- **Directions**: Please restate, exactly as they appear, only the lines from the one that contains "The width and" to the final line of the entries, with no pictures.

··· Source information

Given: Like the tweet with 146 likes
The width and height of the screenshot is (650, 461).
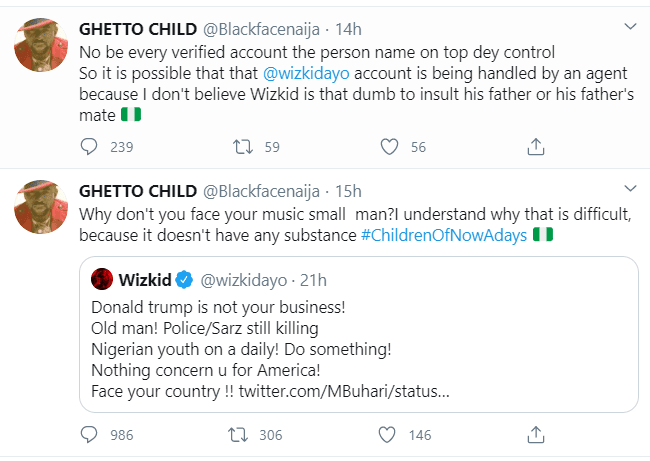Looking at the screenshot, I should point(389,434).
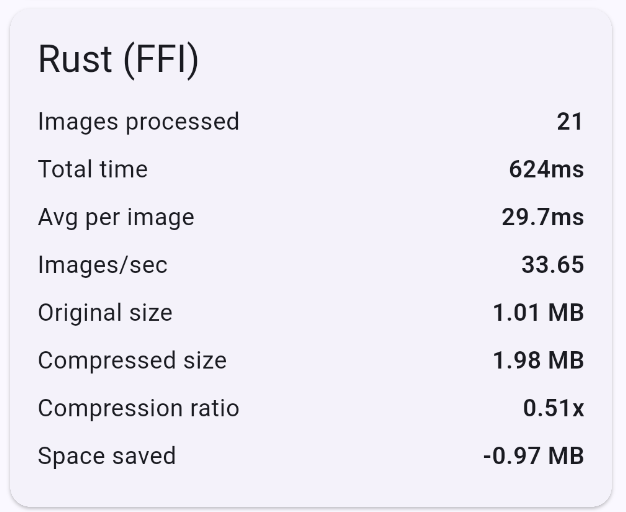Click "(FFI)" in the card title
This screenshot has height=512, width=626.
pos(161,60)
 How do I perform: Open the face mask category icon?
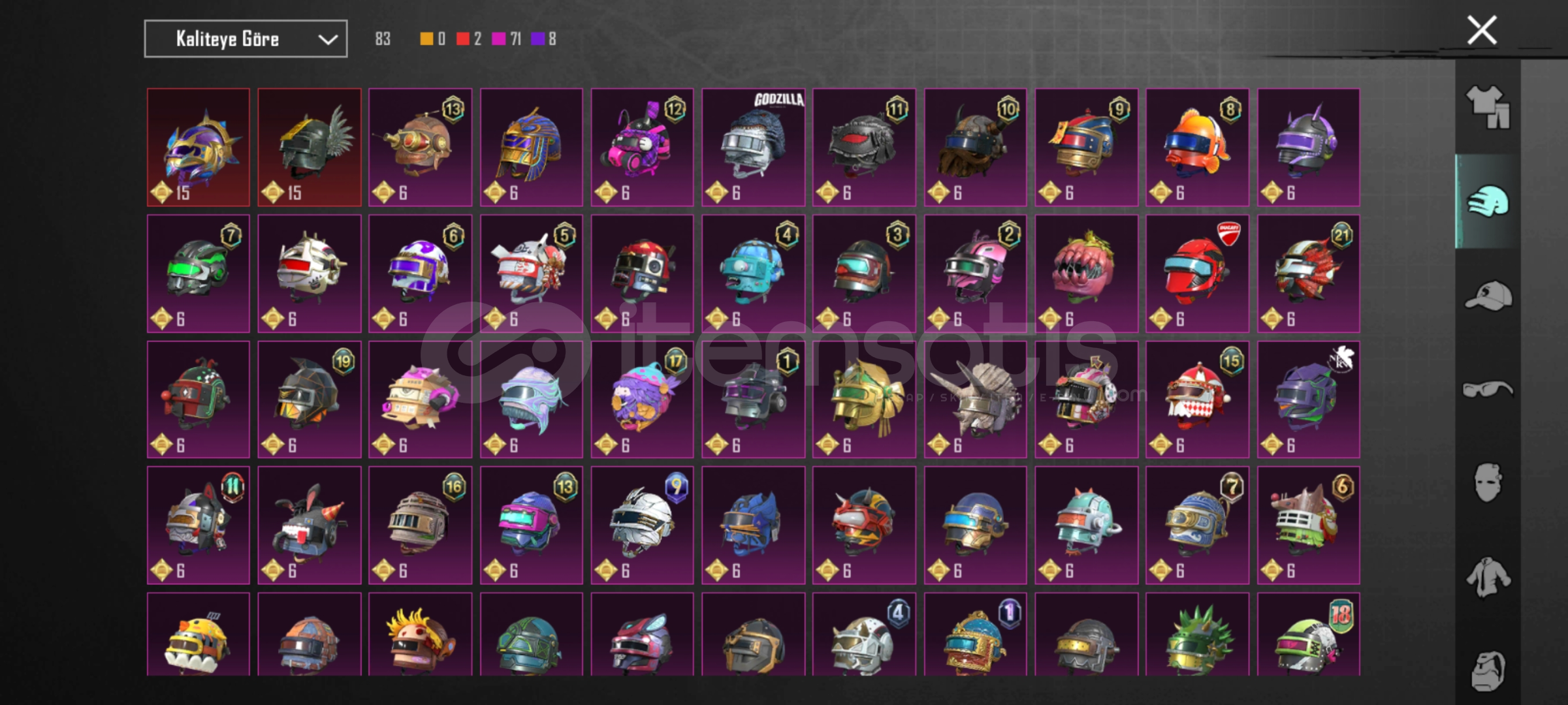tap(1488, 483)
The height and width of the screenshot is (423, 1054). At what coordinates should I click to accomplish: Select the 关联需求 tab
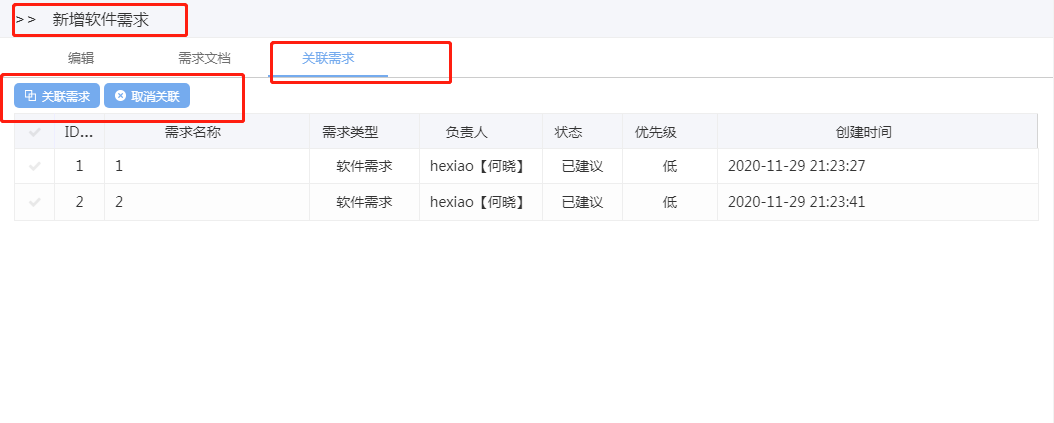coord(328,58)
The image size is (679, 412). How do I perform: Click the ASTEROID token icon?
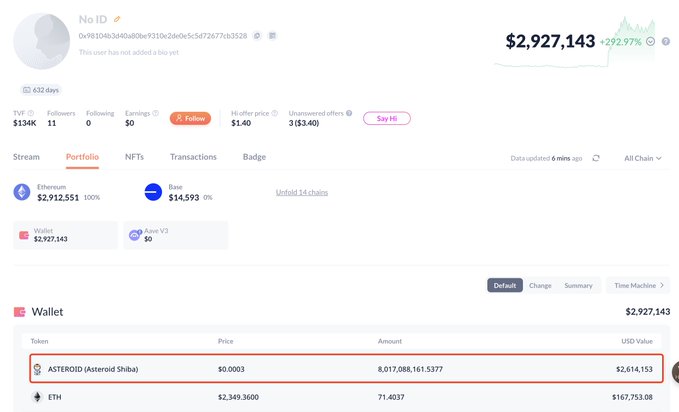(37, 369)
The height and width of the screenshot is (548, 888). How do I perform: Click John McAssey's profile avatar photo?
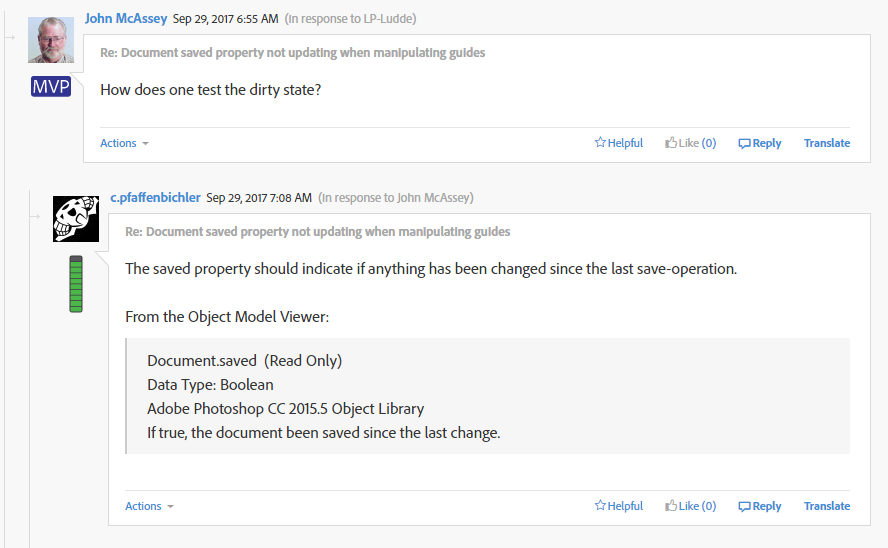tap(50, 39)
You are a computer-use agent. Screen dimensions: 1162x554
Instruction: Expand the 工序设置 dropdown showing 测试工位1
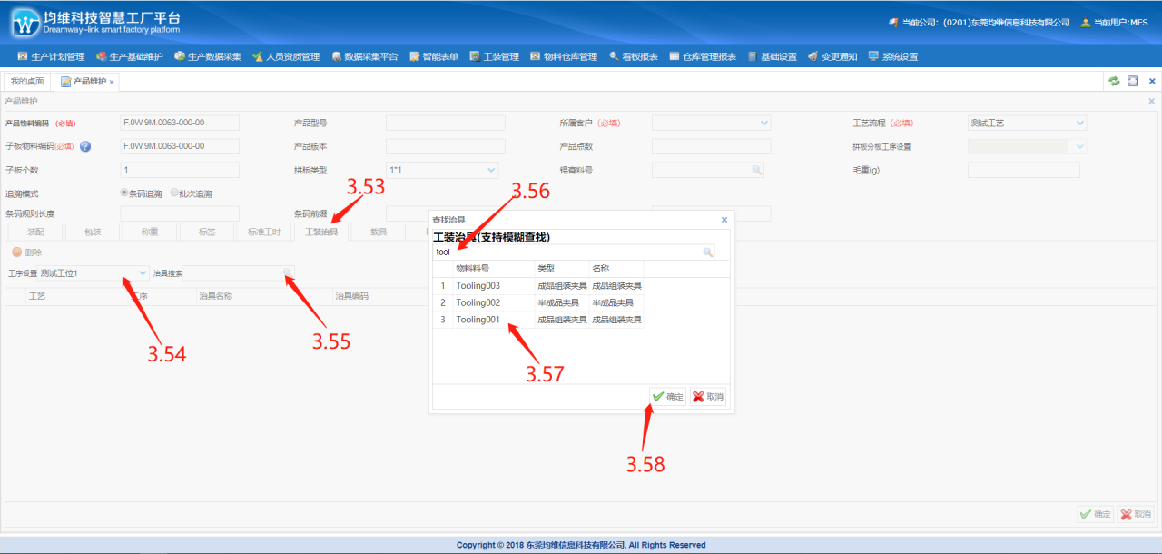(142, 273)
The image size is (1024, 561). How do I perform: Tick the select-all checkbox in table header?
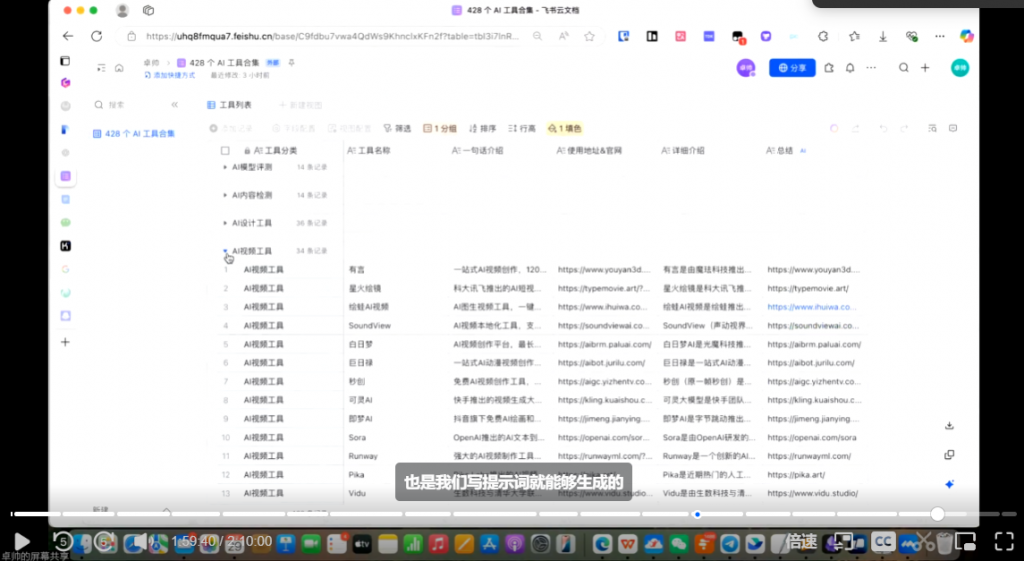click(x=225, y=150)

······

- **Response to the exercise**:
The width and height of the screenshot is (650, 461).
Looking at the screenshot, I should point(389,434).
Click "(FFI)" in the card title
This screenshot has height=512, width=626.
pos(161,60)
 How do I perform: Open the face mask category icon?
tap(1488, 483)
The height and width of the screenshot is (423, 1054). At what coordinates should I click to accomplish: Select the 关联需求 tab
coord(328,58)
The image size is (679, 412). How do I perform: Click the ASTEROID token icon?
(37, 369)
The height and width of the screenshot is (548, 888). How do I perform: Click John McAssey's profile avatar photo?
tap(50, 39)
You are a computer-use agent. Screen dimensions: 1162x554
Instruction: Expand the 工序设置 dropdown showing 测试工位1
(142, 273)
The image size is (1024, 561). How do I perform: Tick the select-all checkbox in table header?
click(x=225, y=150)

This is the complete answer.